= Dominique Mulliez =

Dominique Mulliez (1952, Roubaix) is a French epigrapher and Hellenist who was head of the French School at Athens from 2002 to September 2011.

== Biography ==
After he was admitted at the École normale supérieure in 1974, he obtained an agrégation in classical letters, then became a member of the French School in Athens from 1979 to 1984. He specialized in Greek epigraphy and got a State doctorate in 1994 with a thesis (unpublished) entitled Recherches sur les actes d'affranchissement delphiques. He also directed the excavations of the Agora of Thasos.

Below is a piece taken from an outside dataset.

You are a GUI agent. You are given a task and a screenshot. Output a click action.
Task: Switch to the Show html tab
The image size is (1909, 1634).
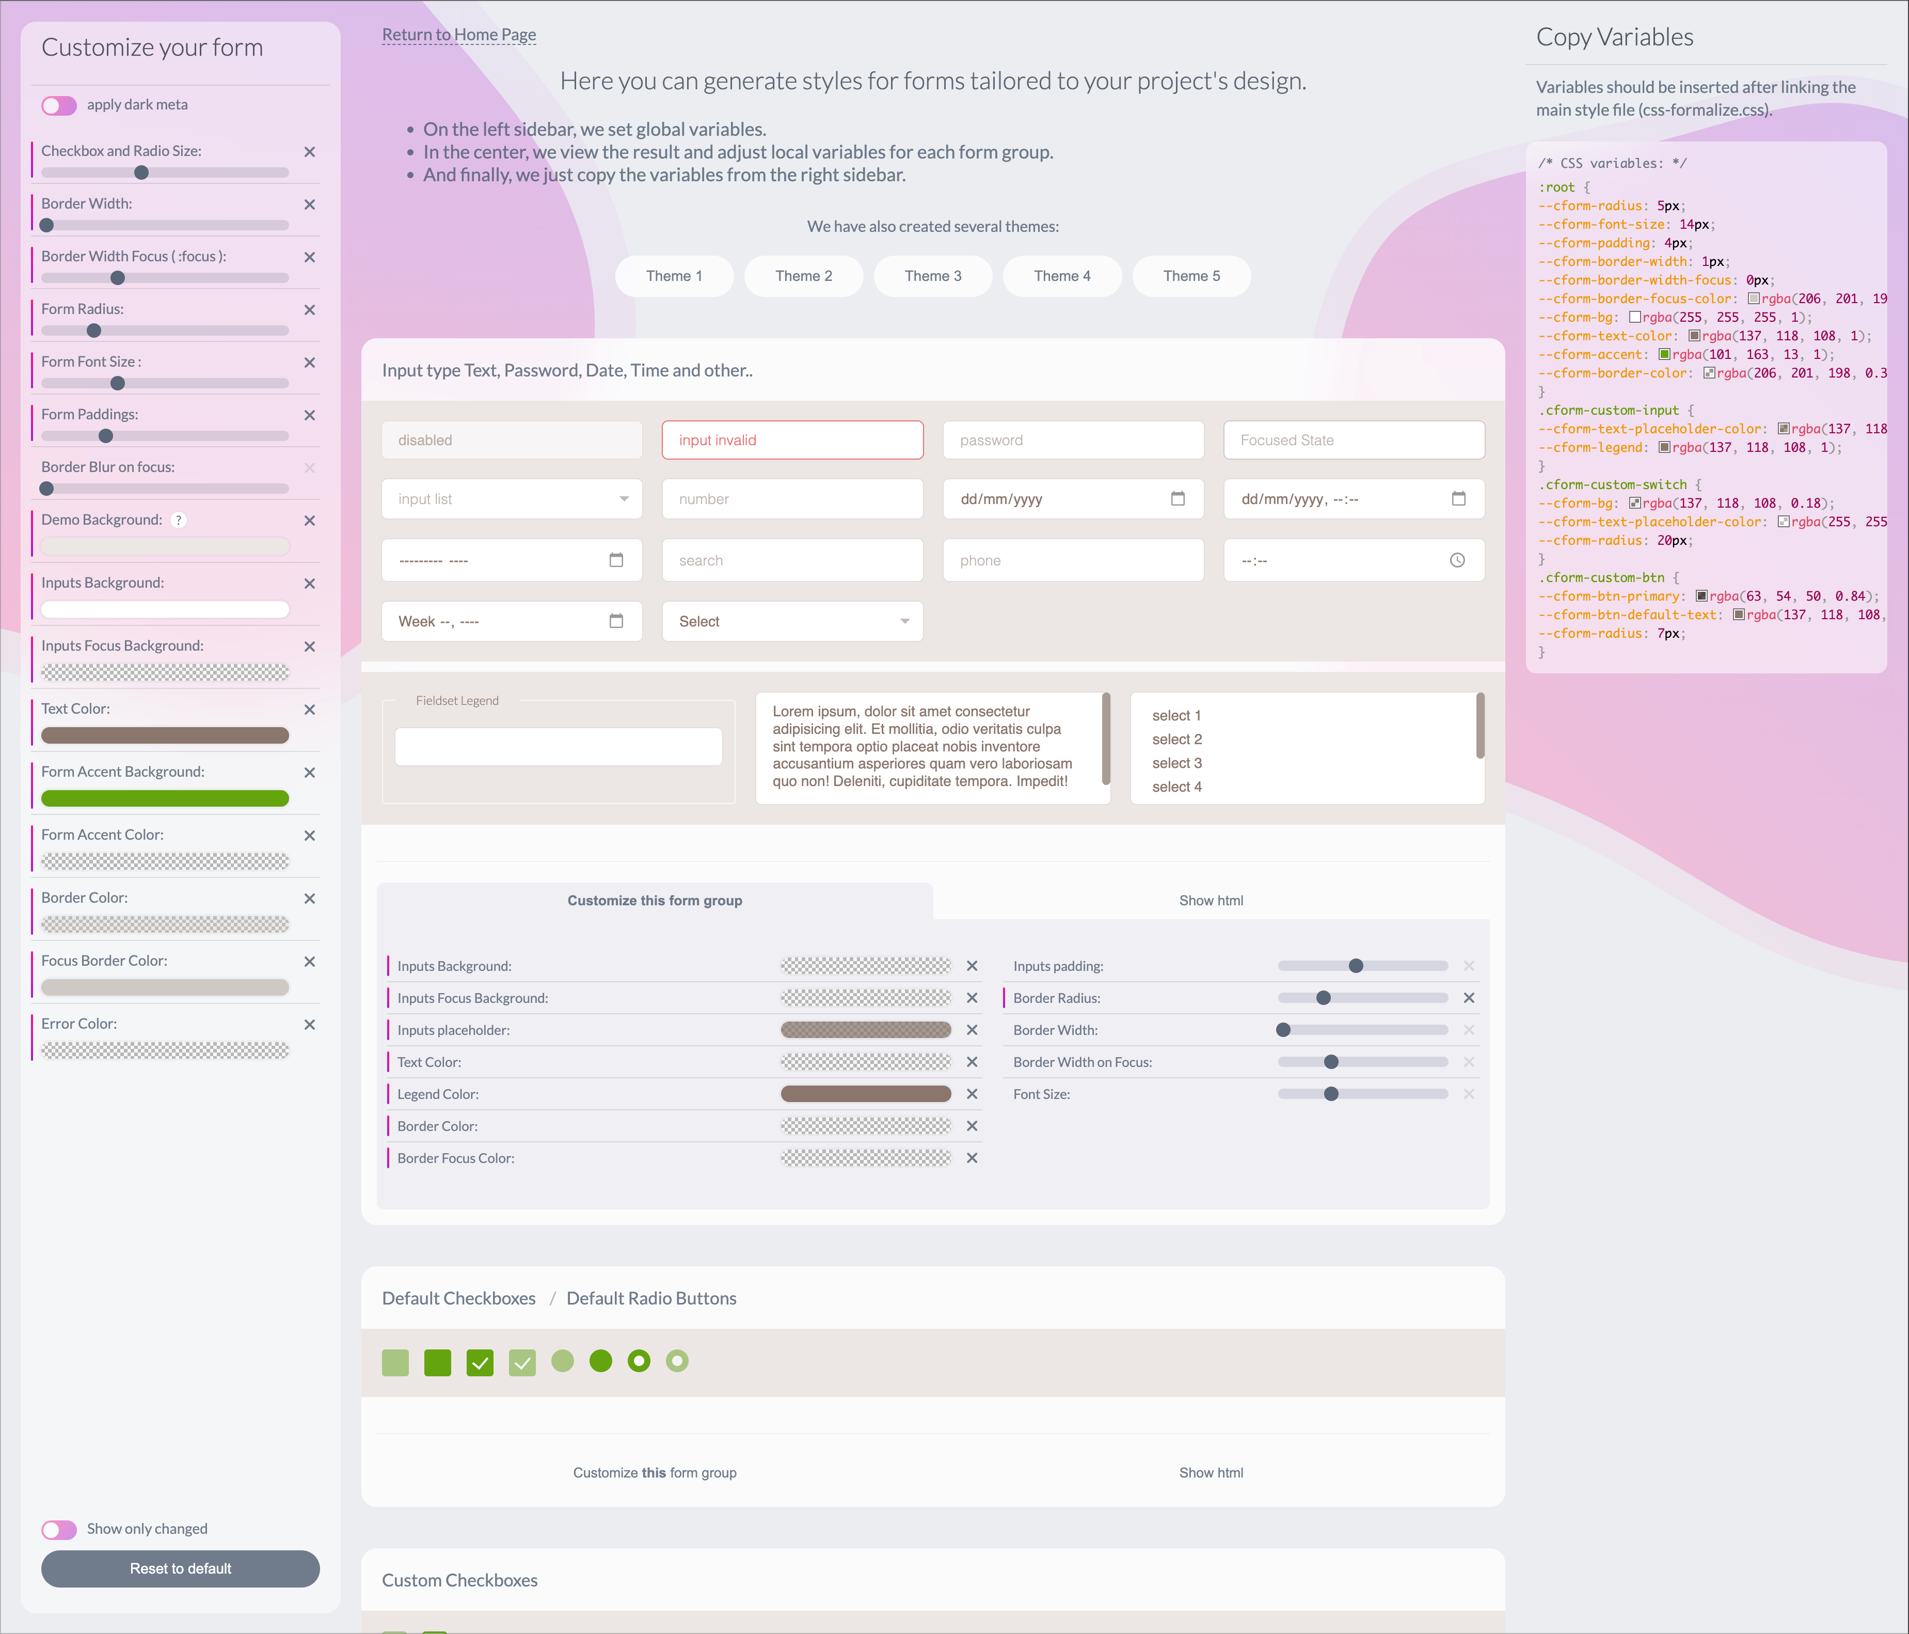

On leaving the FSA, he was appointed lecturer at the University of Reims (1985) and professor of Greek at the University of Lille III (1995), where he became director of the Unité de formation et de recherche for ancient languages and cultures. In 1998, he founded the HALMA team (History, Archaeology, Literature of Ancient Worlds). In 2002, he was appointed director of the French School of Athens, a function he exercised until 2011. He then held the civilization and Greek iconography Chair at the University Paris-IV Sorbonne, where he taught in particular the history of Greek religion.

Dominique Mulliez is a correspondent member of the Académie des inscriptions et belles-lettres. He was made a Chevalier of the Légion d'honneur July 14, 2010.